Trade Setup: Key resistance for Nifty at 15,000 in near term; don’t chase up moves

In a very buoyant trading day, the domestic equity market continued advancing and ended yet another session with gain.

Headline index Nifty opened on a positive note and got stronger as the day progressed. Nifty stayed once again within an upward rising trajectory for most part of the day and showed no intent to correct. Though it did come off in the last hour of the trade from its high point, but that was negligible, and no major retracement was seen. Nifty ended on a strong note gaining 211.50 points or 1.44 per cent.

Thursday’s session is not only the weekly expiry, but also the expiry of the current monthly derivate series.
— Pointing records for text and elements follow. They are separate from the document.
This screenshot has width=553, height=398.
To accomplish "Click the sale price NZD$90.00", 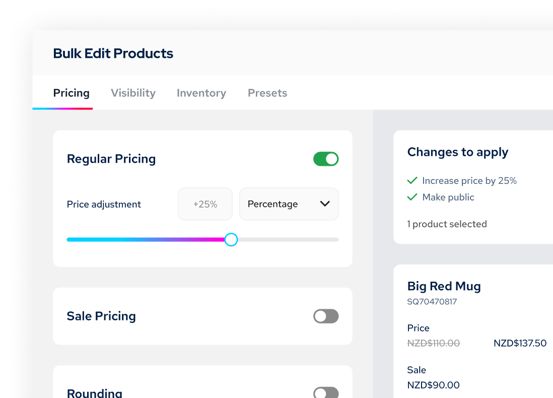I will (433, 385).
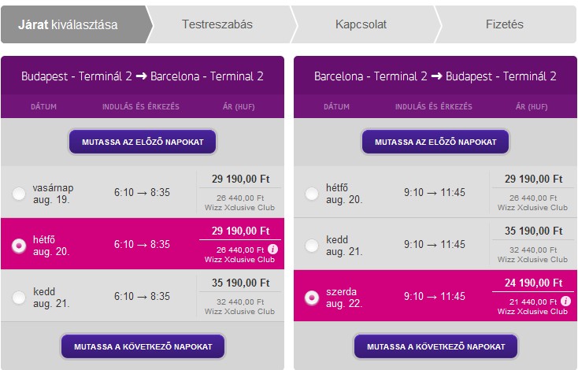Choose return szerda aug. 22. radio button

tap(312, 298)
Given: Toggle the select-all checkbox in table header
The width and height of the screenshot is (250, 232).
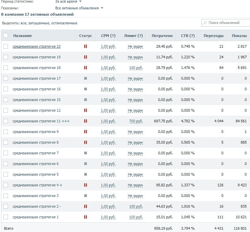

The session is bound to stay influenced with rollovers. Nifty PCR across all expires stood at 1.57, which was strong enough, but not overbought. The level of 15,000 continued to see highest concentration of Call Open Interest and this point will continue acting as strong resistance.

niftyET CONTRIBUTORS

Nifty is up over 800 points from its recent lows; it would not be a surprise if the market sees some consolidation at current levels. Volatility continued to dip as India VIX came off by 2.18 per cent to 22.5800.

Thursday’s session is likely to see a stable start to the day again. The levels of 14,900 and 14,980 are expected to act as resistance points while support would come in at 14,790 and 14,710 levels.

The Relative Strength Index (RSI) on the daily chart stood at 55.95; it marked a new 14-period high which was bullish. The daily MACD was bullish and showed a positive crossover on expected lines. It was above its Signal Line. A rising widow occurred on the charts; though it requires a confirmation on the next trading day, it generally has bullish implication.

The pattern analysis shows that Nifty has move past its 50-DMA as well at 14,798. As long as the index stays above this point, the underlying current will remain relatively strong.

Overall, some consolidation at higher levels cannot be ruled out; the levels of 15,000 continues to remain key resistance point in the immediate short term. 14,800 level showed significant Call unwinding; suggesting that market participants expect the index to stay above this point. However, this remains highly susceptible to change. We reiterate not chasing up moves any more and focus more on protection of profits at higher levels. Using up moves more to book profits than to make any new purchases would be a prudent thing to do. Fresh purchases, if any, should now once again be kept limited to defensive stocks.